Tuesday 17 August 2010

Le Concert

Having had a bit of blockbuster overload of late, time to cleanse the palate with a whimsical little piece, half in French, half in Russian.

The story revolves around a man called Andrei Filipov, who was once an eminent conductor of the Russian Bolshoi orchestra, but who was branded an enemy of the people and sacked in disgrace for refusing Breshnev's instructions to remove all the Jewish members of his orchestra. Thirty years later sees he and his orchestra working menial jobs in Moscow, with him working as a cleaner. While there he intercepts a fax from a Parisian concert hall inviting the Bolshoi to perform. A scheme is hatched to supplant the official orchestra with one of his own, composed of the disavowed musicians of his old orchestra, a bunch of eccentrics if ever there was one.

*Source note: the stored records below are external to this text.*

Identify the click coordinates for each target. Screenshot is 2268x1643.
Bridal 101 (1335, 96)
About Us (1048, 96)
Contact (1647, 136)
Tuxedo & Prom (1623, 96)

What follows is a lunatic scramble to put the orchestra together, get them to Paris, and keep them together for their date with destiny.

The film scores highly on a number of levels. As a comedy, it's very amusing. As a drama, it reflects on such themes as redemption, second chances, and music as a means for oppressed people to free themselves. And as a piece of musical theatre, it's shot through with classical performances, with the final act played out over Tchaikovsky's concerto for violin and strings. 

Ultimately, it's a charming film which is implausible and silly at times because it refuses to take itself too seriously, and which at other times skirts the border between emotion and sentimentality. Had it not been a) in French and Russian throughout and b) been about classical music, which will put some audiences off, it'd have "feelgood film of the summer" written all over it. My advice is, don't let either of those facts put you off.